Daniel: I believe I'm very proud of the responsible lending code we've got in New Zealand. I think it's very appropriate and, you know, some could even say it's relatively strict, right? If you have just an owner-occupied home, every time you're applying for a loan, you have to get approved on, say, what they refer to as an exit strategy. So like, if you have a mortgage, how are you going to be debt free for retirement? That's essentially the question the bank is asking. You're not going to get approved for a loan in the main bank if you're going to be into retirement with a big mortgage and no way to pay it off.

Rory: So first home buyers in their forties. Can we do that in New Zealand?

Daniel: Yeah, absolutely. Bread and butter.

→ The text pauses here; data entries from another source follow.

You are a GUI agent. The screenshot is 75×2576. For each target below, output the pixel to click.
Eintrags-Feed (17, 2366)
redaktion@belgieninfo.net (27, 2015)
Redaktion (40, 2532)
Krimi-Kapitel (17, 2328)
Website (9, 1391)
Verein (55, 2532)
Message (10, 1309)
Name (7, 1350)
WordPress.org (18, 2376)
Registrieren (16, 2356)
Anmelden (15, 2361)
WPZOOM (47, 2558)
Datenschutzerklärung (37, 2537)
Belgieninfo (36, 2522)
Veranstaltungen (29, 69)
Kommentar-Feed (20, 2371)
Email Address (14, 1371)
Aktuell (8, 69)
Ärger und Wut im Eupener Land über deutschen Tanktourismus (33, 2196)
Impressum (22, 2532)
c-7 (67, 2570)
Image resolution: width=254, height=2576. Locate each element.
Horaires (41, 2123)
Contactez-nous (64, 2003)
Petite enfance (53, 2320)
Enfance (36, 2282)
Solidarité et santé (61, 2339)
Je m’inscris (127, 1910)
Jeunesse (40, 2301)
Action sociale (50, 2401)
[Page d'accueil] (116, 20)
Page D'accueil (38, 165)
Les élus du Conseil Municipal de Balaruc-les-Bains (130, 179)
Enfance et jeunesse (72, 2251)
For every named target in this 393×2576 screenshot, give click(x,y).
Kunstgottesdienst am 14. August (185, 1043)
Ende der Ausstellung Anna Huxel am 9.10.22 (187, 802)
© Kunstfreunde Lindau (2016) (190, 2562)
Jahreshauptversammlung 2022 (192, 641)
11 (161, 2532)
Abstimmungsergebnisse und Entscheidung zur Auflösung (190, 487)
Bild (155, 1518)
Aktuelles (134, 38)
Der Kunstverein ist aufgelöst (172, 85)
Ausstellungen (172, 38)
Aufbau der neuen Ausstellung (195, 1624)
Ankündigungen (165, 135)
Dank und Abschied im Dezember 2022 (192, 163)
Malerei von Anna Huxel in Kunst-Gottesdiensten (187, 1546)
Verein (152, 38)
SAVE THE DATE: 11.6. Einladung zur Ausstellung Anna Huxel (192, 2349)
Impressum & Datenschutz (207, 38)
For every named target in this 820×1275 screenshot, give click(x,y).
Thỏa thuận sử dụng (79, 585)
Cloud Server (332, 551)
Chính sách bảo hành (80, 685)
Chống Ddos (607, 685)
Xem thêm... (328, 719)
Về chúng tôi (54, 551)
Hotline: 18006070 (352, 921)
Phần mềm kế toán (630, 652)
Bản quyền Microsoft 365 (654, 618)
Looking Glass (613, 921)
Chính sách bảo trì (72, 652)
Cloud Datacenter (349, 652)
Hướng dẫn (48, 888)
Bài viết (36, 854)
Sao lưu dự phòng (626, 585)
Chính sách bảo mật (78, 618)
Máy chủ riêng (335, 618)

Rory: So what, late forties?

Daniel: Yeah, late forties. So what they'll do if you don't have any other assets, so like, when they talk about exit strategy, you could say, look, I've got a super, I've got $400K or $300K in KiwiSaver. When I retire I'm going to sell my house, or I'm going to withdraw my super and pay it off. That's an exit strategy, right? I've got a second property. When I retire, I'm going to sell the investment property and pay off my home mortgage. That's an exit strategy. What's not an exit strategy is, oh, I've got these forecasted gains for my KiwiSaver. I'm going to use that to pay it off. That's not an exit strategy. Unrealised gains, you know?

Rory: Okay.

Daniel: Another one is, oh, I'm going to inherit my family's estate. That's not an exit strategy to the bank. Because it's not confirmed that you're going to inherit, you know what I mean? So there are different ways to skin it. But going back to your point, you know, for people in their forties, fifties, we help all the time with first home buyers, but you would just have a reduced loan term. The loan term that they work towards is a retirement age of 65 or 72. So 72 is like the top end as a retirement age. So let's say if you were 50. You could still buy your first home, but you'd have to pay it on a 22-year loan term.

Rory: Okay.

Daniel: Do you know what I mean? So that would be the restriction there rather than getting a 30-year mortgage and just saying, oh, I'm going to make lump sum repayments. No, the bank says, we're actually only going to approve it on a 72. 72 is sort of like the maximum as well. Loan term you can get.

Rory: Okay.

Daniel: So that's a really big reason why they're not commonplace here is because we've got a really, you know, good, stable, maturity risk, responsible lending in New Zealand. It's a really big part why it's not a big part of it.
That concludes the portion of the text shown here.